Alright, here's how I see it, I agree with DAWG, I'm sorry that some of u have gotten banned or put in red, but I think u have to keep in mind that the bigger boards work different than smaller ones, and it even happened to me when I started, I was put in a limbo & couldn't log in.. even DAWG negative repped me once ~Thanks DAWG~ lol 
I contacted Chip & he got me to be back as a good standing member, I never complained, I took the hits & moved forward.
So what I'm trying to say is, Chip & I go back a while, when he first started I was one of his first clients even before Maximus, I have deep respect for the man, we talked for hours on the phone & he was a character.. and he will be missed, I am deeply sadden by this loss & my thoughts & prayers go out to his family.


----------



## PillarofBalance (May 25, 2012)

inb4 dawg negs Mr P for old times sake


----------



## Georgia (May 25, 2012)

inb4 smart ass reply from Mr P


----------



## coltmc4545 (May 25, 2012)

Dawg I have no beef with you. Never have. Me and you have always got along on ology. I'm not sure what you mean about moving it to the recycle bin. I read this post and went to ology to see what it was about. All I read was a post dred had up in the trt forum I believe. From my perception of his post he was saying chips family didn't really tell the truth about who chip really was and he was waiting until chip was buried before he shed light on who he was. Maybe my perception was skewed because of my personal feelings of dred and stone I dunno. Either way like I said in my second post, I'm just gonna bite my tongue. I've made my point of view clear about the other board. And it's MY point of view. I've never tried to force my feelings on any other member and never will. I agree with zeeks post and I shouldn't of even posted my rant about another board on here.


----------



## DADAWG (May 25, 2012)

coltmc4545 said:


> Dawg I have no beef with you. Never have. Me and you have always got along on ology. I'm not sure what you mean about moving it to the recycle bin. I read this post and went to ology to see what it was about. All I read was a post dred had up in the trt forum I believe. From my perception of his post he was saying chips family didn't really tell the truth about who chip really was and he was waiting until chip was buried before he shed light on who he was. Maybe my perception was skewed because of my personal feelings of dred and stone I dunno. Either way like I said in my second post, I'm just gonna bite my tongue. I've made my point of view clear about the other board. And it's MY point of view. I've never tried to force my feelings on any other member and never will. I agree with zeeks post and I shouldn't of even posted my rant about another board on here.




my memory sucks but i definately do not remember you and i ever having a beef between us . 

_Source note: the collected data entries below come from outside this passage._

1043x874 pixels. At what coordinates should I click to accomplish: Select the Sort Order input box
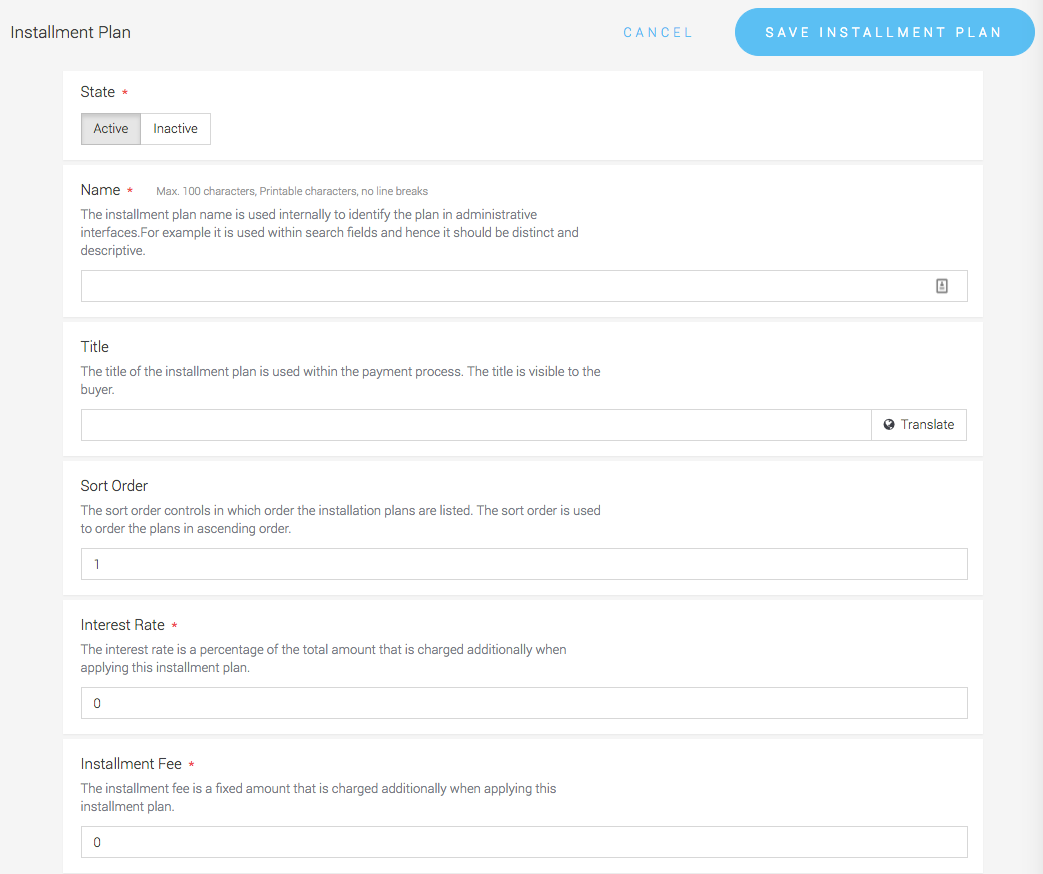click(523, 564)
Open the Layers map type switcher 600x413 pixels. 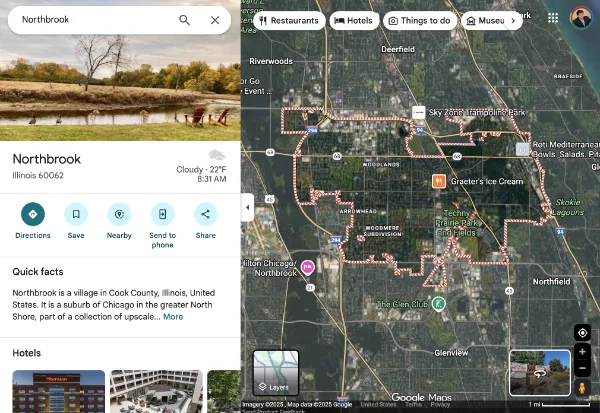[276, 372]
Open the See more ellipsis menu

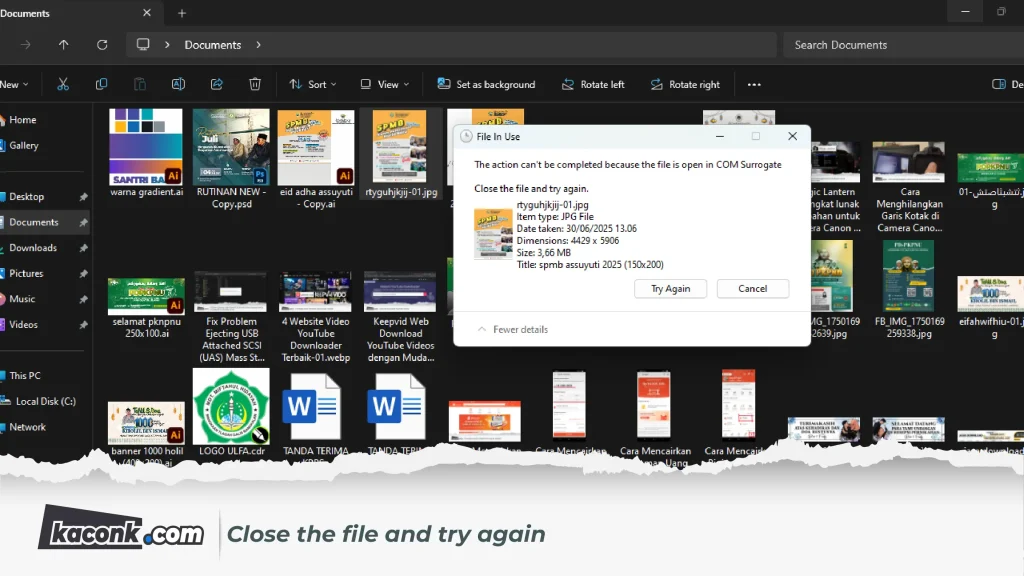754,84
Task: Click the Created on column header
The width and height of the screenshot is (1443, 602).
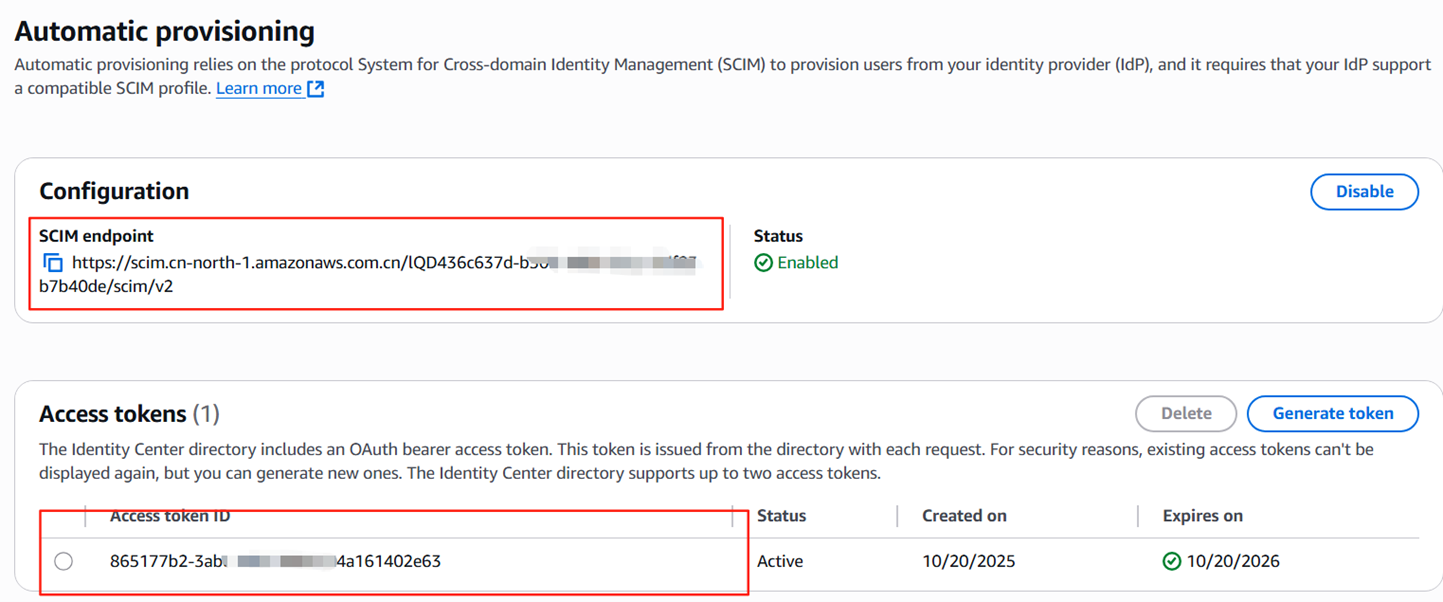Action: coord(964,516)
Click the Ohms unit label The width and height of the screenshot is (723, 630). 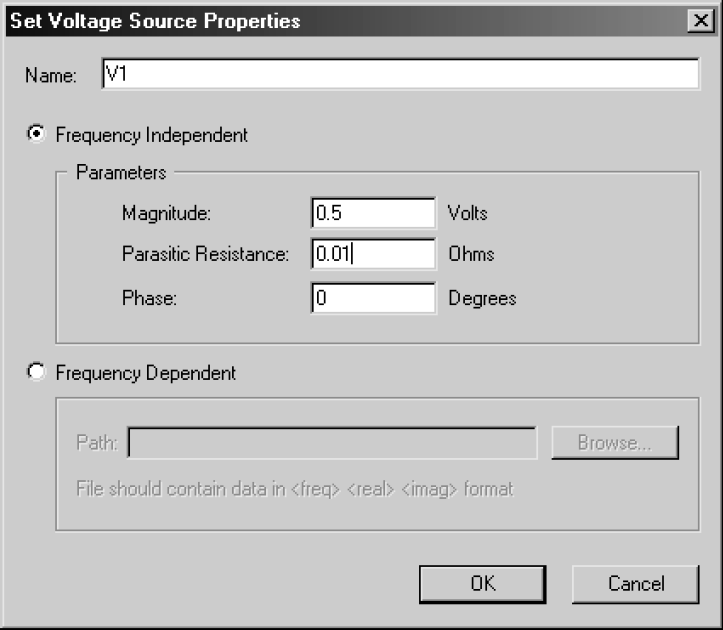(x=471, y=255)
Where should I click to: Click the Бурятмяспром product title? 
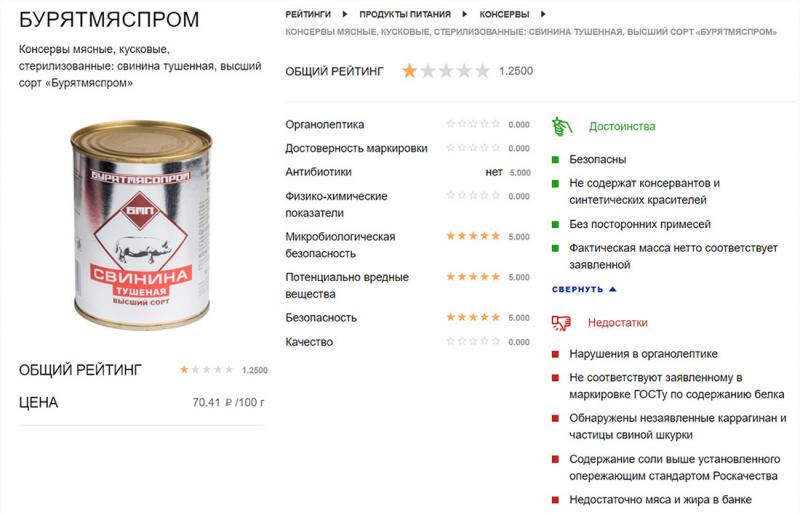(x=109, y=19)
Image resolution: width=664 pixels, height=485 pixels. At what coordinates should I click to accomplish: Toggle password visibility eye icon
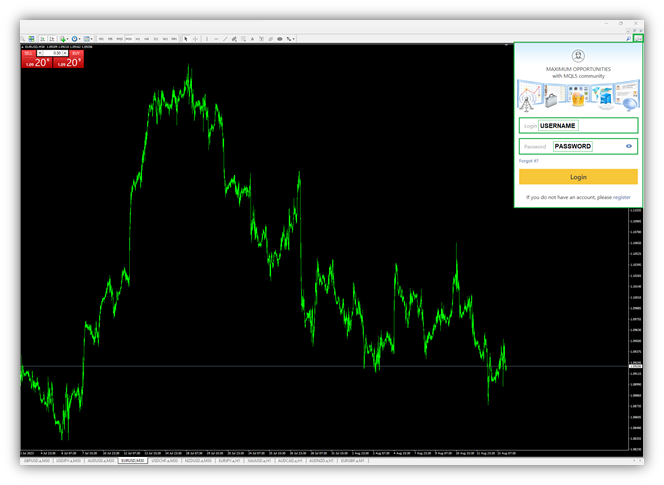[629, 146]
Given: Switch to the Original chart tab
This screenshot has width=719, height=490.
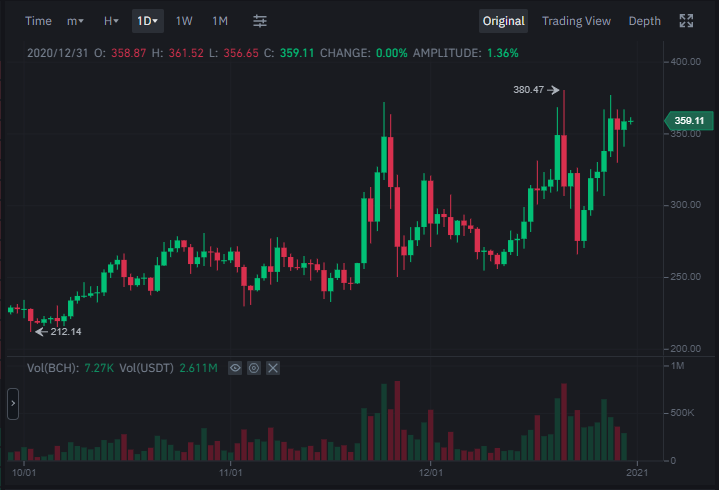Looking at the screenshot, I should [503, 21].
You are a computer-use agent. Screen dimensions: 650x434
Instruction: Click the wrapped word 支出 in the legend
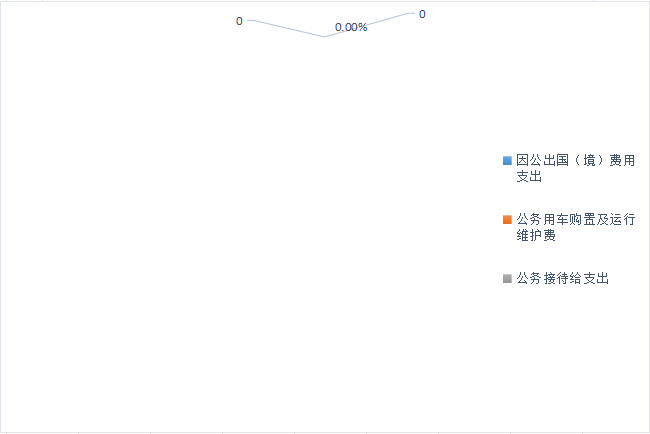(529, 177)
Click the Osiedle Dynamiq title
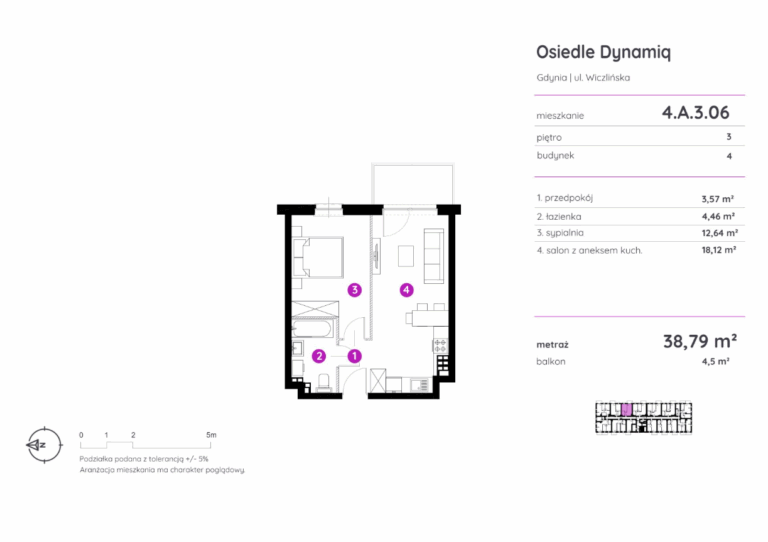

i just read the post your talking about for the 1st time and thats not the post i was refering to that i moved to the reycle bin .


----------



## Mr P (May 25, 2012)

Georgia said:


> inb4 smart ass reply from Mr P


is that all you have to say about me??  "hater


----------



## SFGiants (May 26, 2012)

Unless I'm blind, they way the cause of death is not being said and kept quiet I sure in the hell hope it is not the same as Westley's of Iron Addicts.

People should not make big fuss over one's death and let the people morn that are close to the person, it's disrespectful and if it were one close to me and the disrespected was in ass kicking distance I'd be kicking or getting ass kicked out of the principle of things.


----------